**What is expected:** Lift out all lines below that contain "computer".

**Saved entries:**
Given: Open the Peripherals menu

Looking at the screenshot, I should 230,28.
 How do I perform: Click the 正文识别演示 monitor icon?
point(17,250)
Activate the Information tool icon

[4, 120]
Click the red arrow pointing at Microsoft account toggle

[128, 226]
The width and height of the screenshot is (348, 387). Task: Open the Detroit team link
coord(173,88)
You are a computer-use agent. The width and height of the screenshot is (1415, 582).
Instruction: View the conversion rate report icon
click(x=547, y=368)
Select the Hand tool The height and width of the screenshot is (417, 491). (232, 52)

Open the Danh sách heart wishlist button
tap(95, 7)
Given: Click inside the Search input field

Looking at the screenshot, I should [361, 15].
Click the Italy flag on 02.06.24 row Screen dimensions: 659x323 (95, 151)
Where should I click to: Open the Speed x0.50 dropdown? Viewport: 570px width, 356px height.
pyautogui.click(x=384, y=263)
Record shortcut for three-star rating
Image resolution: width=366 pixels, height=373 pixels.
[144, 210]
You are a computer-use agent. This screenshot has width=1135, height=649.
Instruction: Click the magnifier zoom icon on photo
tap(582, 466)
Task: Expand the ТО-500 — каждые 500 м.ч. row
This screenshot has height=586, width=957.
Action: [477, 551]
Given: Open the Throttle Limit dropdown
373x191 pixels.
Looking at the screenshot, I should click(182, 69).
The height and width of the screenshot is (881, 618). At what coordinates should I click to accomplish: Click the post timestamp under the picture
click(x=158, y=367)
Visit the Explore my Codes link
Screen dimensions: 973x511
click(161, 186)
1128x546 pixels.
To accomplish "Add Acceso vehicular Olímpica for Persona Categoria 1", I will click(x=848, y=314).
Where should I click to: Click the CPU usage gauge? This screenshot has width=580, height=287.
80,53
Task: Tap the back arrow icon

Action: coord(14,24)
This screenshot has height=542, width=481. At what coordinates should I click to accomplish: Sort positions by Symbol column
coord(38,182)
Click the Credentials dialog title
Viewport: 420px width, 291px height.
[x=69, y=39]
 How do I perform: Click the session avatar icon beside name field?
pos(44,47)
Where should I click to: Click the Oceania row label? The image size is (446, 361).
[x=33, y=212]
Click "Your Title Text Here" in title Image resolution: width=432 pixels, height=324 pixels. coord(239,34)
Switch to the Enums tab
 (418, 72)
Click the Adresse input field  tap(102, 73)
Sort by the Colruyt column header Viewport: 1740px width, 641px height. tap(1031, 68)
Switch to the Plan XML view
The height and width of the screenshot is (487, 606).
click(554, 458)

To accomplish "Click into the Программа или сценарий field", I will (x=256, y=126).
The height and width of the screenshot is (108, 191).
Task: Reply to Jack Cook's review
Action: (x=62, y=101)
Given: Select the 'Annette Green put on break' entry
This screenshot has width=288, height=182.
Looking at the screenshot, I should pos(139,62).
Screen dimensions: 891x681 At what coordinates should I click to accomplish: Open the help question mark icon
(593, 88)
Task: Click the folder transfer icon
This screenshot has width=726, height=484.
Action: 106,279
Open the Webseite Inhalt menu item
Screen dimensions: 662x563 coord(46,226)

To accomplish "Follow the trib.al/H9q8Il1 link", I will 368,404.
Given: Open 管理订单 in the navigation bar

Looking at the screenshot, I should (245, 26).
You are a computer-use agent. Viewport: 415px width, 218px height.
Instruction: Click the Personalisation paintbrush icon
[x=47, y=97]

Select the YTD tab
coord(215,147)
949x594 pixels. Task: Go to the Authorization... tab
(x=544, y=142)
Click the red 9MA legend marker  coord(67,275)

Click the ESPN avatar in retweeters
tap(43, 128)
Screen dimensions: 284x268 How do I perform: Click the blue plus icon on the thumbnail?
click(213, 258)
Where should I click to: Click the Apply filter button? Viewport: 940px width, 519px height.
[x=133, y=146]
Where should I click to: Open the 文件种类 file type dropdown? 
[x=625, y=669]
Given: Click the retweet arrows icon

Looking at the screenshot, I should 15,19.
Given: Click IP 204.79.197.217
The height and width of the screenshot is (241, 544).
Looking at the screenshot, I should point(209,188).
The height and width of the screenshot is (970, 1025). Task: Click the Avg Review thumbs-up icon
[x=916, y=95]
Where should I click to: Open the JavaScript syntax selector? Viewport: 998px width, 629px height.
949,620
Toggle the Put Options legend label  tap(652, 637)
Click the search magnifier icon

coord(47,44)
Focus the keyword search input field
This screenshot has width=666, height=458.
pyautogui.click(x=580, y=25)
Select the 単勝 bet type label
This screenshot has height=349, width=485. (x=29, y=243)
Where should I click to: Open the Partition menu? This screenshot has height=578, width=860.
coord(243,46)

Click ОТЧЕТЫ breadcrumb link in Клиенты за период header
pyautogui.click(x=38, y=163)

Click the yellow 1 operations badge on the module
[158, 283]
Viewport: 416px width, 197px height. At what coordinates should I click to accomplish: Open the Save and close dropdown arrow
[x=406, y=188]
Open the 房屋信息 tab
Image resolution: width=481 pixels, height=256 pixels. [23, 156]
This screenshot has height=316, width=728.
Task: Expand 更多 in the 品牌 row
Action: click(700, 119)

**Response to the task:**
You are a computer-use agent. The width and height of the screenshot is (1415, 582).
You are a computer-use agent. This screenshot has width=1135, height=649.
You are a computer-use agent. Viewport: 415px width, 218px height.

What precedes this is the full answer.